--- Exercise materials Enclosed Below ---

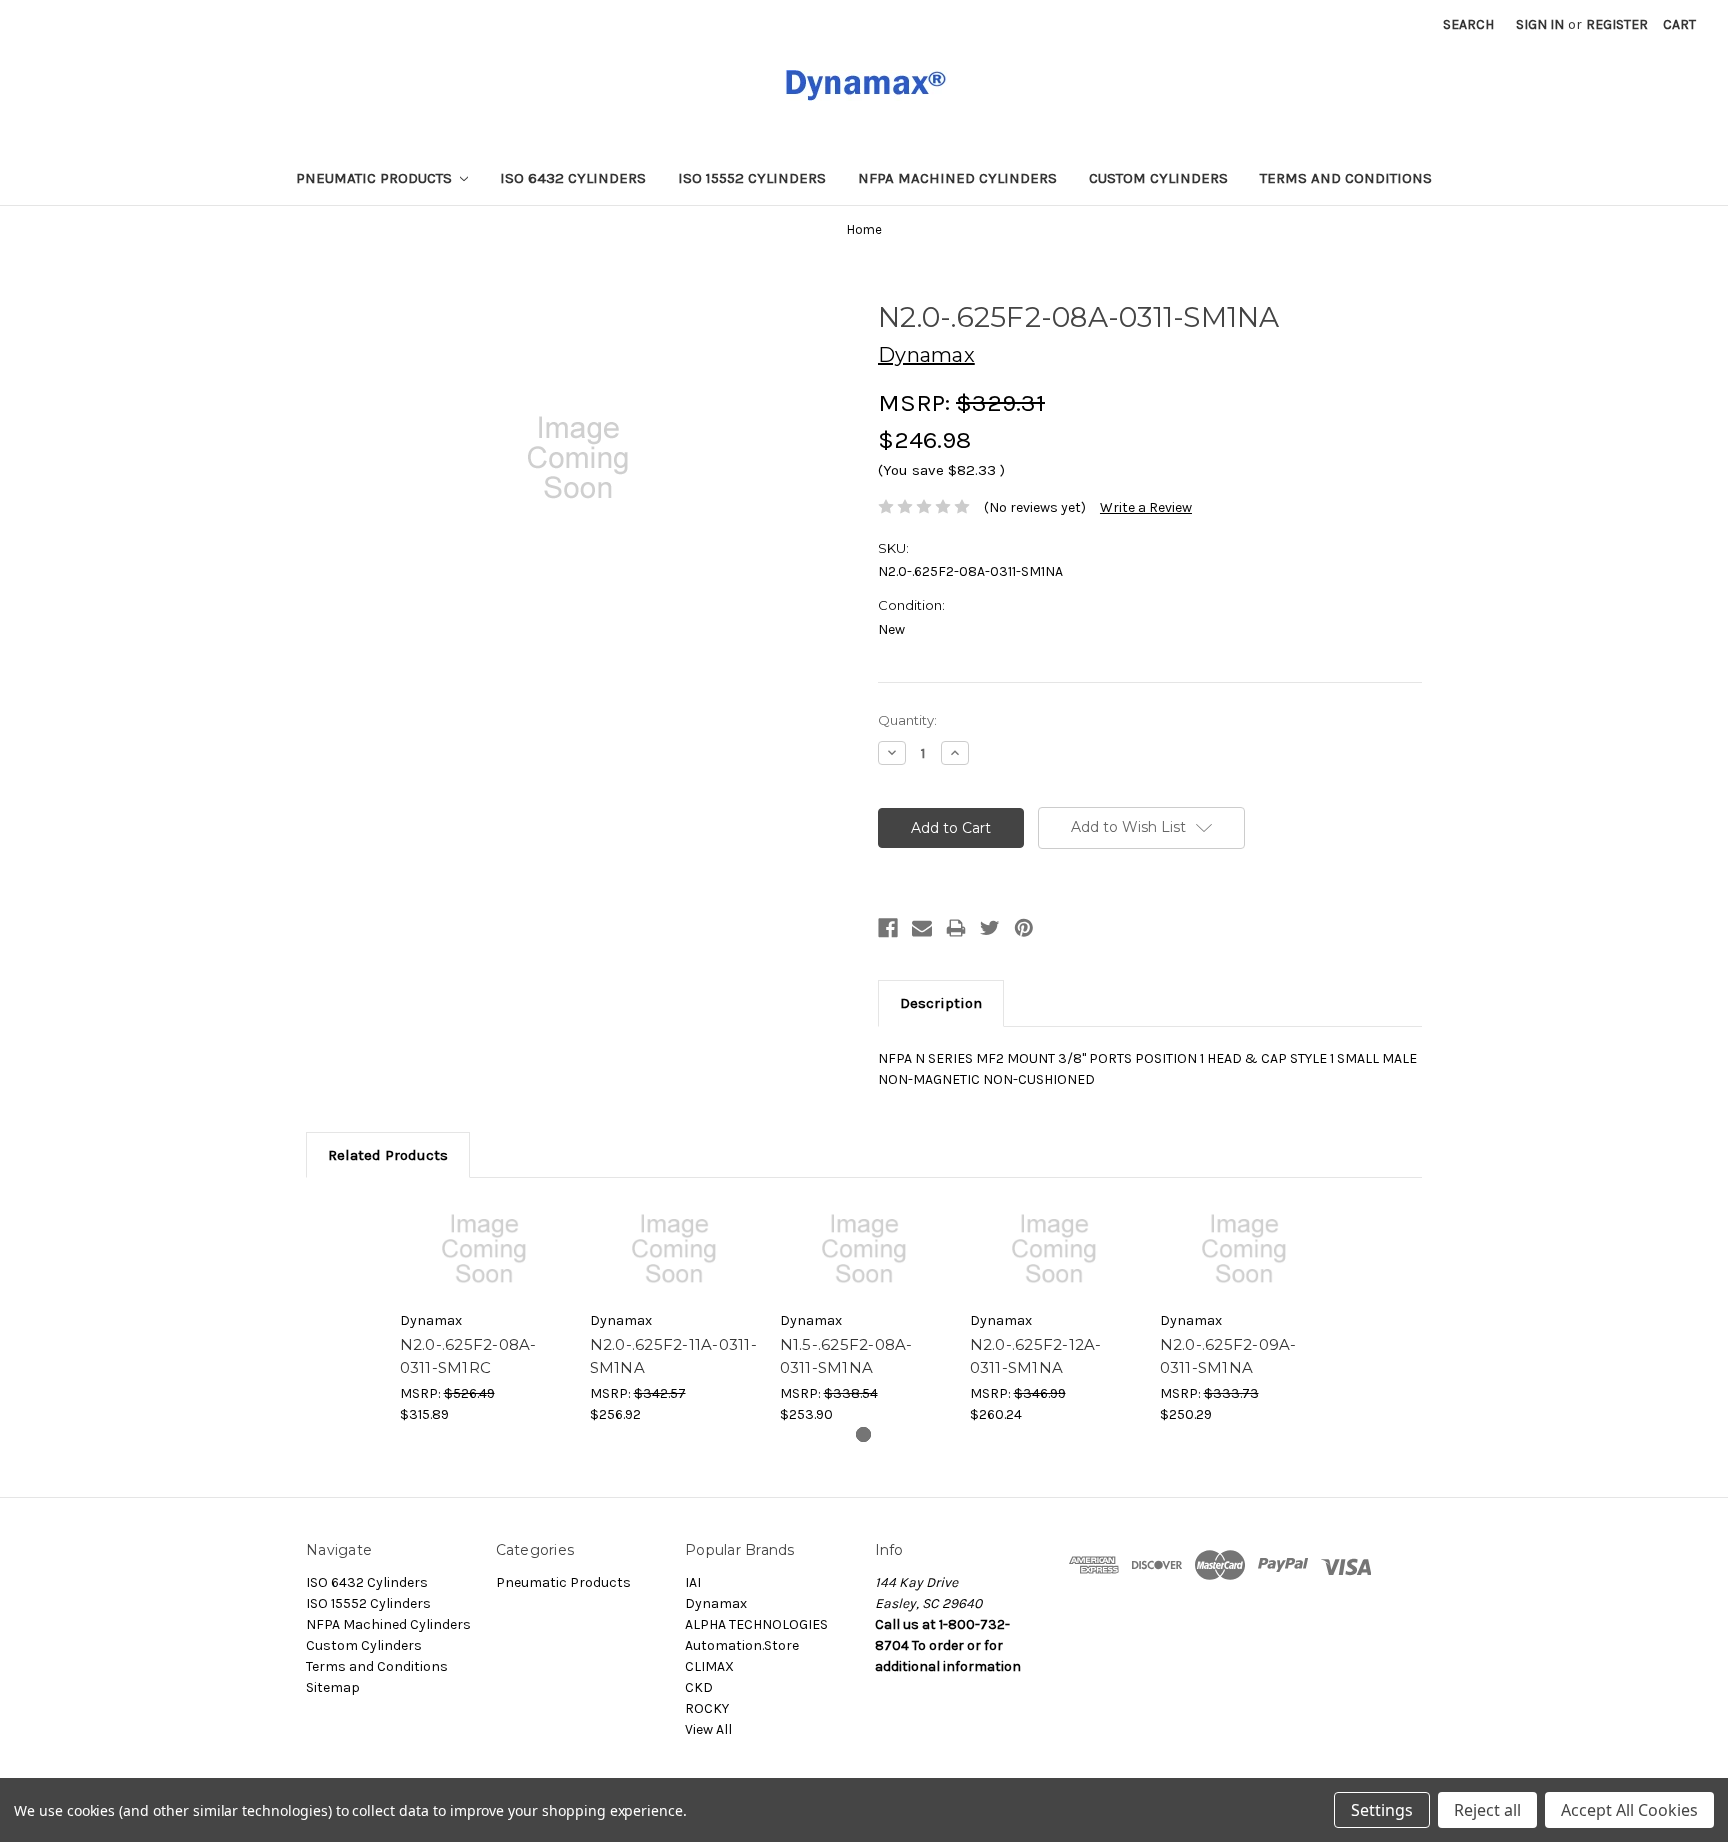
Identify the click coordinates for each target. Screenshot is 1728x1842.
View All (708, 1729)
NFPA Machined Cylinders (957, 178)
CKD (699, 1687)
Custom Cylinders (1158, 178)
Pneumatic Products (376, 178)
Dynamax (716, 1603)
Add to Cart (484, 1249)
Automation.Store (742, 1645)
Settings (1382, 1810)
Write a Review (1146, 507)
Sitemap (333, 1687)
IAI (693, 1582)
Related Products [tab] (388, 1155)
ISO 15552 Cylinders (752, 178)
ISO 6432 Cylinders (573, 178)
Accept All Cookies (1629, 1810)
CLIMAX (709, 1666)
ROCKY (707, 1708)
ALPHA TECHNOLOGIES (756, 1624)
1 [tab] (863, 1434)
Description (941, 1003)
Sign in (1540, 24)
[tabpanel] (484, 1312)
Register (1617, 24)
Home (864, 229)
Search (1468, 24)
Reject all (1487, 1810)
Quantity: (907, 720)
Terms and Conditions (1346, 178)
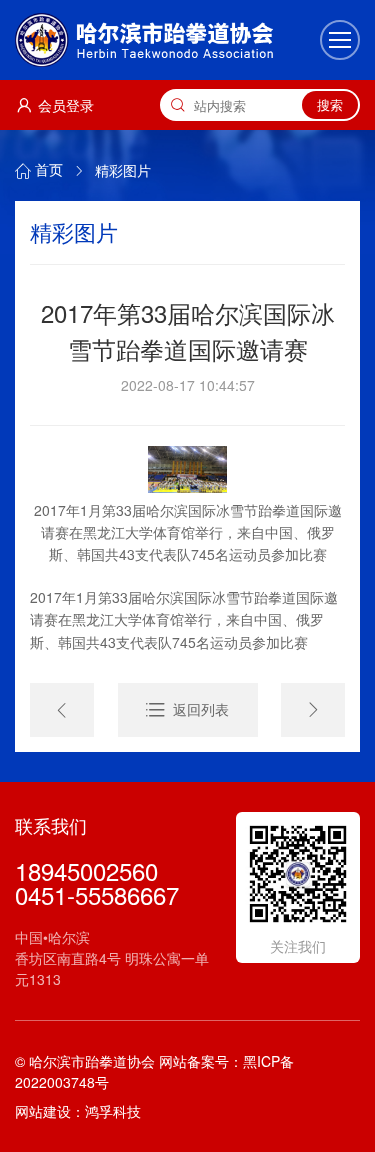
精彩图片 (123, 170)
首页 (49, 170)
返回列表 (201, 710)
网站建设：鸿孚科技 (78, 1111)
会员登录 (66, 105)
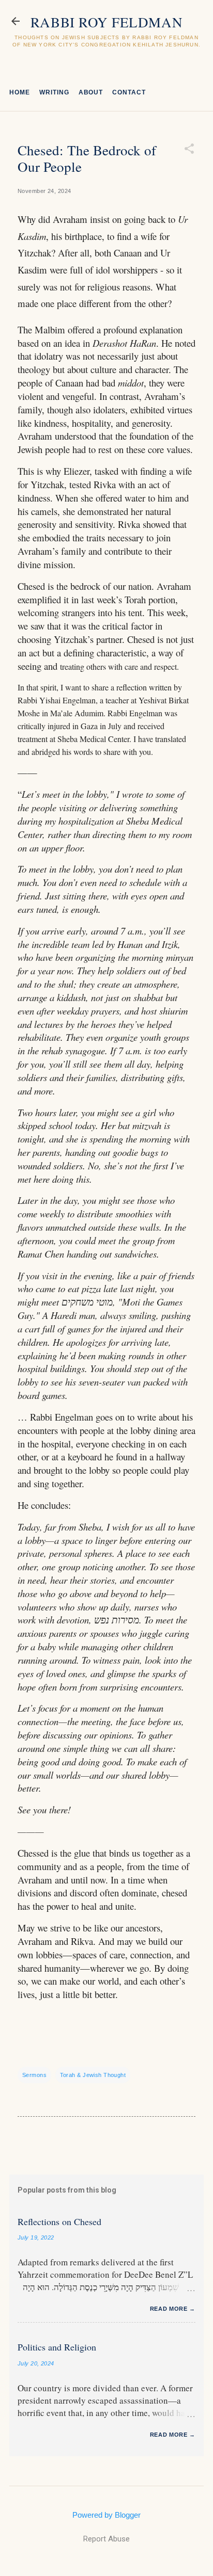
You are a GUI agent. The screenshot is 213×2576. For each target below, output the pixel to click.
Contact (129, 92)
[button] (189, 149)
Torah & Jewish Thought (93, 2075)
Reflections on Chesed (59, 2221)
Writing (54, 92)
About (91, 92)
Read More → (172, 2309)
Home (19, 92)
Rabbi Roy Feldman (106, 22)
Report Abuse (106, 2538)
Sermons (34, 2075)
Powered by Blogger (106, 2514)
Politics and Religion (57, 2347)
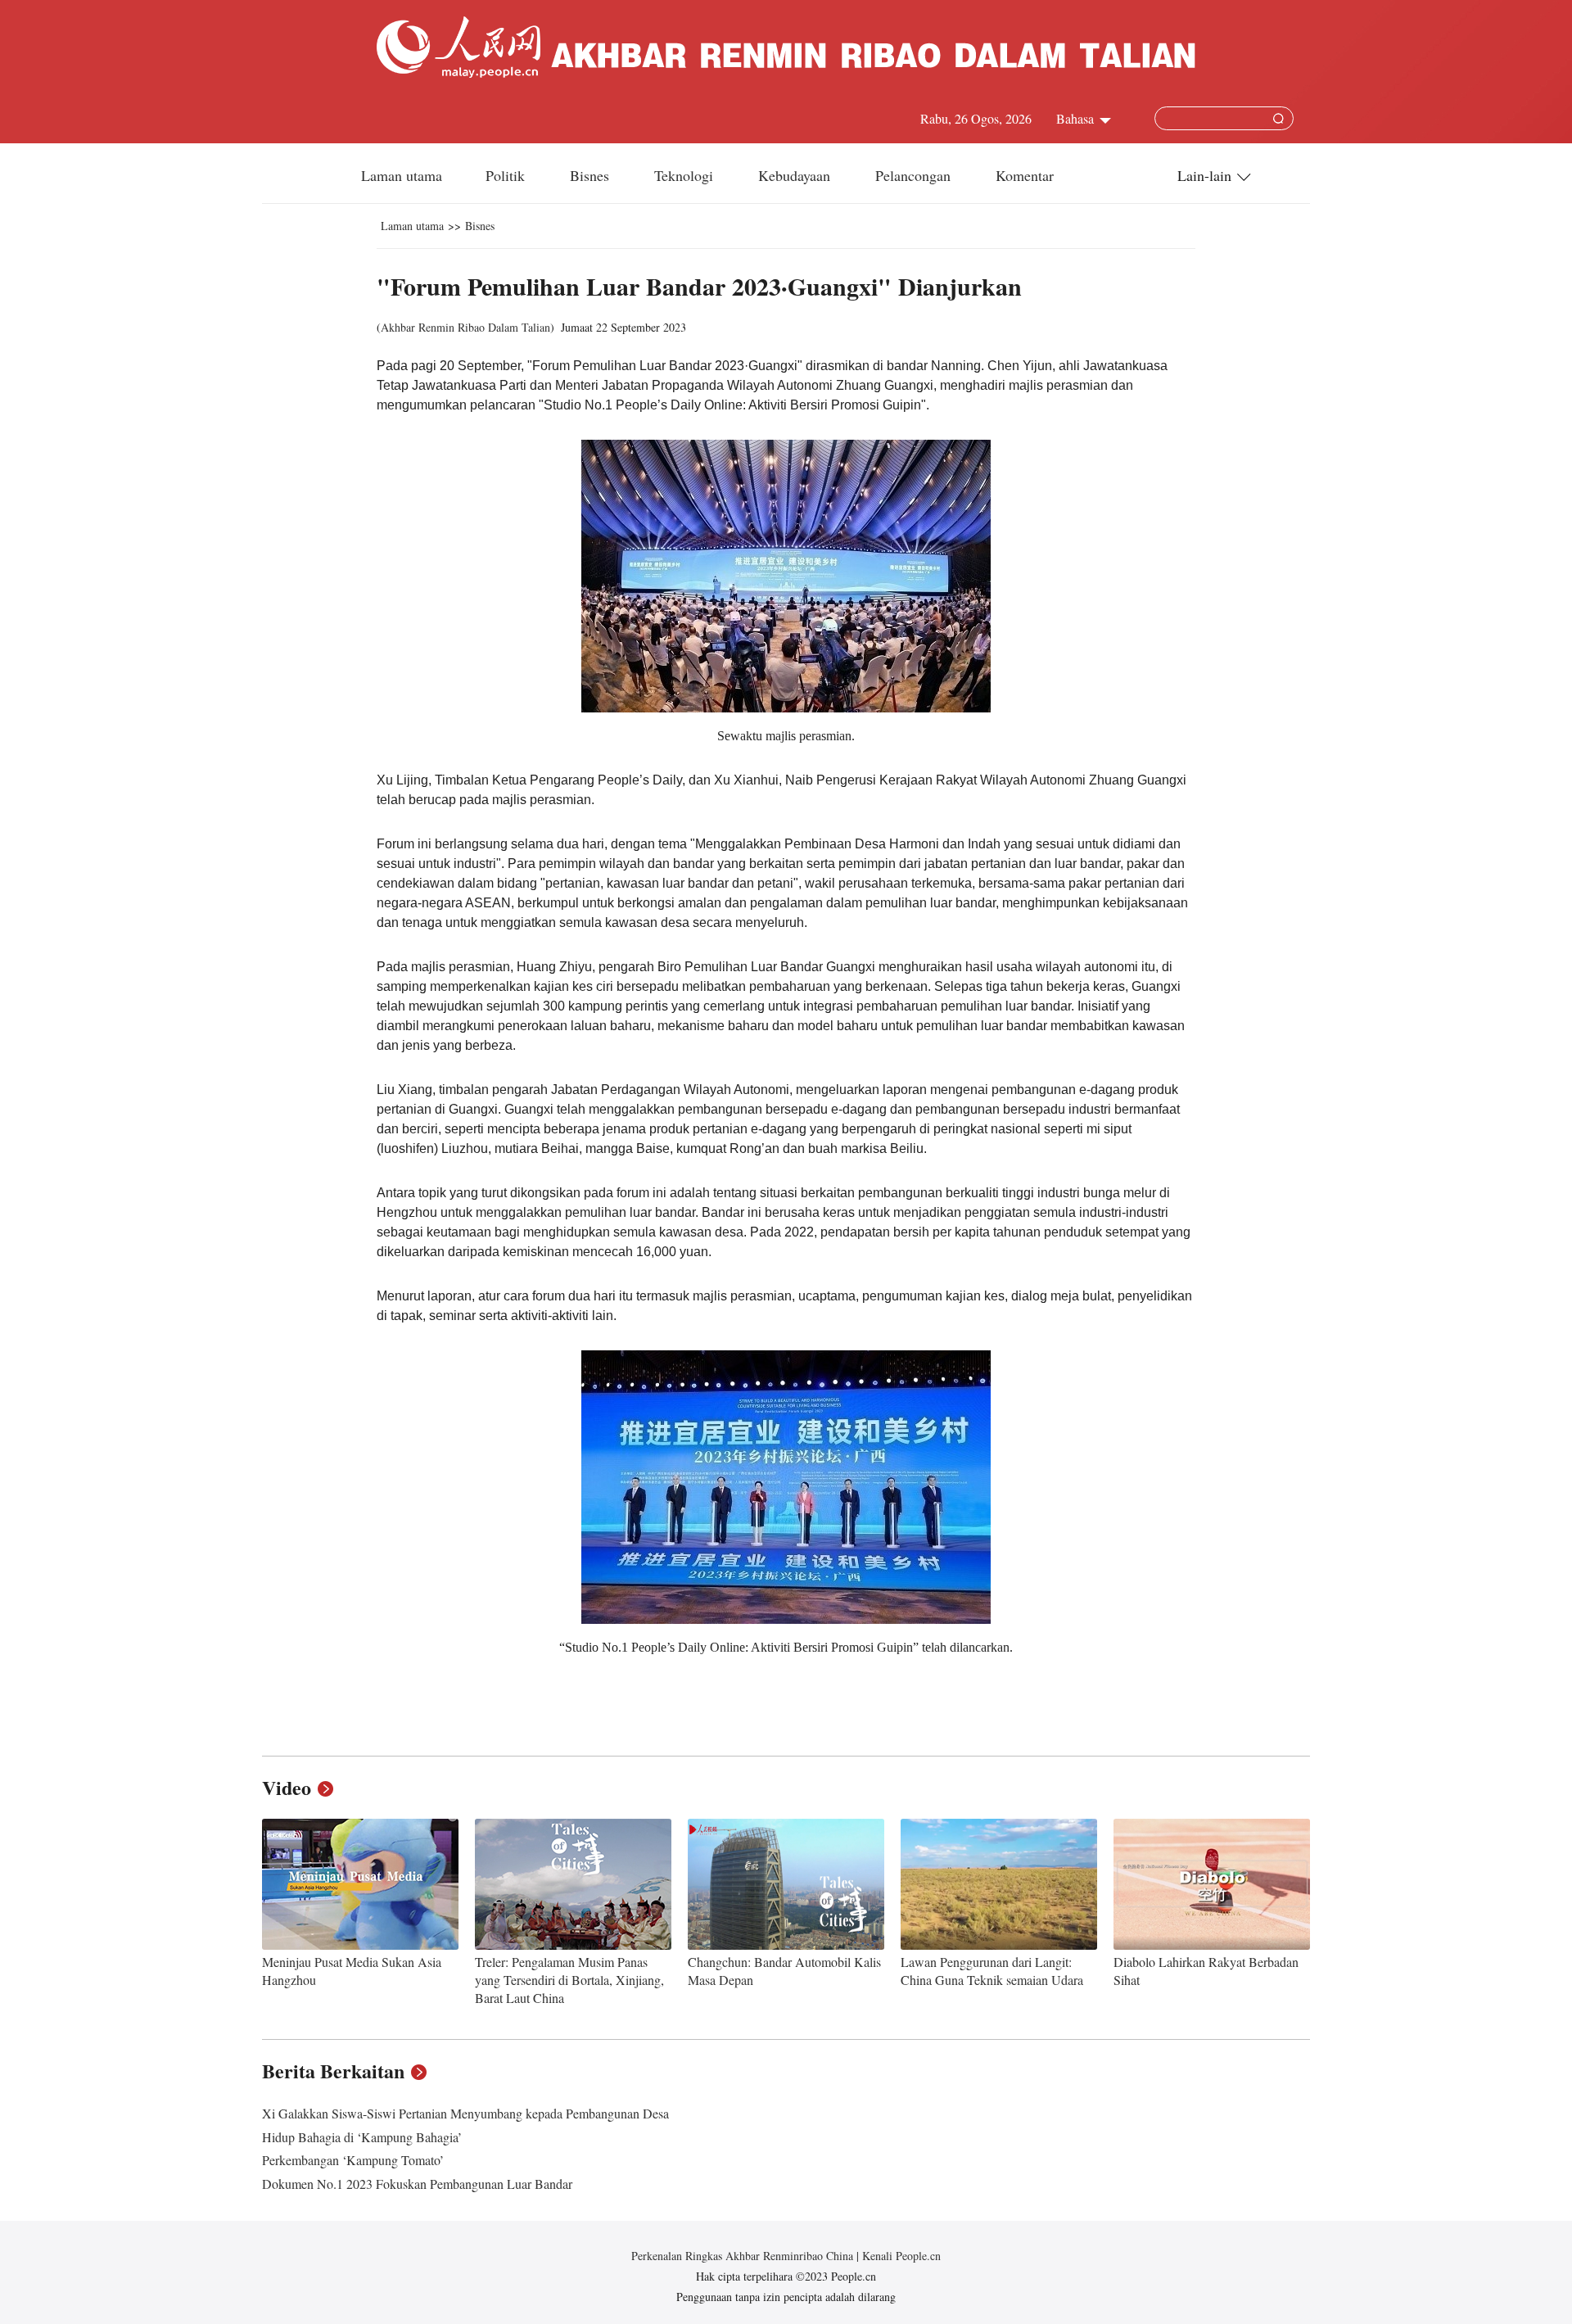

--- End of Enclosed Exercise materials ---

**Work to complete**
Pick each line holding the word "Cylinders" out of the data and copy it.

**Solution for this exercise**
NFPA Machined Cylinders (957, 178)
Custom Cylinders (1158, 178)
ISO 15552 Cylinders (752, 178)
ISO 6432 Cylinders (573, 178)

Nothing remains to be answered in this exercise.